▸ Activity
Here are some entries. Print them exactly as they are.

▸ Material supplied
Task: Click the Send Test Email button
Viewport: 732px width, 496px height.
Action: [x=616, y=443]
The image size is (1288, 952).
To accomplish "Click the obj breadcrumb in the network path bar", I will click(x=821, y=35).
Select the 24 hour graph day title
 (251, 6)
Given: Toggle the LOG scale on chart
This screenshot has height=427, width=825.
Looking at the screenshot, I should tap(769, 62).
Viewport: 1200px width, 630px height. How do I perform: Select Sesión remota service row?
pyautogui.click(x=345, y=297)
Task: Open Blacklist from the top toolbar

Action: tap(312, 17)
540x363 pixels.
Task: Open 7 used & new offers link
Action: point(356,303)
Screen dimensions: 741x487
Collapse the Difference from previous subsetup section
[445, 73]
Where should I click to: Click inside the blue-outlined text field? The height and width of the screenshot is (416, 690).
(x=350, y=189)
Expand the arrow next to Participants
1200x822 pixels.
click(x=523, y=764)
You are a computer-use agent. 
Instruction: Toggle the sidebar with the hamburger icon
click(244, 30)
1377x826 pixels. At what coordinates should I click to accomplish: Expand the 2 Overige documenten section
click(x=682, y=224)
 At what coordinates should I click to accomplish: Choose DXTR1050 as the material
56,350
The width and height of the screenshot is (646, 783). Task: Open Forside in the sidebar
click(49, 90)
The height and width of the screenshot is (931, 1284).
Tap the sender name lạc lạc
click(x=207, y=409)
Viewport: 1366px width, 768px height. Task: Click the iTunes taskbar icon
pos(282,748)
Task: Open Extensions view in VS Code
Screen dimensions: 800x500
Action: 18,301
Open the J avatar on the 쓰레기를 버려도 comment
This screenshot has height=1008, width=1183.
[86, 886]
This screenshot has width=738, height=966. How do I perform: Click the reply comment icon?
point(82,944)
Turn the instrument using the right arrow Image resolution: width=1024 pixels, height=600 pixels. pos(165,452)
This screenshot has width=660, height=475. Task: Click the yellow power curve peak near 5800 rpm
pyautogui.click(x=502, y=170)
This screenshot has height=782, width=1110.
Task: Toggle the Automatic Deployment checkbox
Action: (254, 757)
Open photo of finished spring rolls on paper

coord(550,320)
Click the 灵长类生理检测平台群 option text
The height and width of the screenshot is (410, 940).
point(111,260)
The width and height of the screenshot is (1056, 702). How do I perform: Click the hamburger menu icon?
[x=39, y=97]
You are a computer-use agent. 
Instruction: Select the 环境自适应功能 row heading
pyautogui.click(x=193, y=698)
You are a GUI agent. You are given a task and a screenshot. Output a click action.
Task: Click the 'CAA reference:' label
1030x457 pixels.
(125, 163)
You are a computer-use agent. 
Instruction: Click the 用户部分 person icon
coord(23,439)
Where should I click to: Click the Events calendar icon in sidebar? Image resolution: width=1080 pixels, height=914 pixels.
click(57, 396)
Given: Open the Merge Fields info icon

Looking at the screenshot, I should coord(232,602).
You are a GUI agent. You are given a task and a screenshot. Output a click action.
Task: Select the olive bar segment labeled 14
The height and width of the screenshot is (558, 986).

▸ Finished task
Task: Click the Send Test Email button
Viewport: 732px width, 496px height.
Action: [x=616, y=443]
The image size is (1288, 952).
To accomplish "Click the obj breadcrumb in the network path bar", I will click(x=821, y=35).
Select the 24 hour graph day title
 (251, 6)
Given: Toggle the LOG scale on chart
This screenshot has height=427, width=825.
Looking at the screenshot, I should tap(769, 62).
Viewport: 1200px width, 630px height. How do I perform: Select Sesión remota service row?
pyautogui.click(x=345, y=297)
Task: Open Blacklist from the top toolbar

Action: tap(312, 17)
540x363 pixels.
Task: Open 7 used & new offers link
Action: point(356,303)
Screen dimensions: 741x487
Collapse the Difference from previous subsetup section
[445, 73]
Where should I click to: Click inside the blue-outlined text field? The height and width of the screenshot is (416, 690).
(x=350, y=189)
Expand the arrow next to Participants
1200x822 pixels.
click(x=523, y=764)
You are a computer-use agent. 
Instruction: Toggle the sidebar with the hamburger icon
click(244, 30)
1377x826 pixels. At what coordinates should I click to accomplish: Expand the 2 Overige documenten section
click(x=682, y=224)
 At what coordinates should I click to accomplish: Choose DXTR1050 as the material
56,350
The width and height of the screenshot is (646, 783). Task: Open Forside in the sidebar
click(49, 90)
The height and width of the screenshot is (931, 1284).
Tap the sender name lạc lạc
click(x=207, y=409)
Viewport: 1366px width, 768px height. Task: Click the iTunes taskbar icon
pos(282,748)
Task: Open Extensions view in VS Code
Screen dimensions: 800x500
Action: 18,301
Open the J avatar on the 쓰레기를 버려도 comment
This screenshot has height=1008, width=1183.
[86, 886]
This screenshot has width=738, height=966. How do I perform: Click the reply comment icon?
point(82,944)
Turn the instrument using the right arrow Image resolution: width=1024 pixels, height=600 pixels. pos(165,452)
This screenshot has width=660, height=475. Task: Click the yellow power curve peak near 5800 rpm
pyautogui.click(x=502, y=170)
This screenshot has height=782, width=1110.
Task: Toggle the Automatic Deployment checkbox
Action: (254, 757)
Open photo of finished spring rolls on paper

coord(550,320)
Click the 灵长类生理检测平台群 option text
The height and width of the screenshot is (410, 940).
point(111,260)
The width and height of the screenshot is (1056, 702). How do I perform: Click the hamburger menu icon?
[x=39, y=97]
You are a computer-use agent. 
Instruction: Select the 环境自适应功能 row heading
pyautogui.click(x=193, y=698)
You are a GUI agent. You are given a task and a screenshot. Output a click action.
Task: Click the 'CAA reference:' label
1030x457 pixels.
(125, 163)
You are a computer-use agent. 
Instruction: Click the 用户部分 person icon
coord(23,439)
Where should I click to: Click the Events calendar icon in sidebar? Image resolution: width=1080 pixels, height=914 pixels.
click(57, 396)
Given: Open the Merge Fields info icon

Looking at the screenshot, I should coord(232,602).
You are a GUI agent. You are given a task and a screenshot. Output a click action.
Task: Select the olive bar segment labeled 14
The height and width of the screenshot is (558, 986).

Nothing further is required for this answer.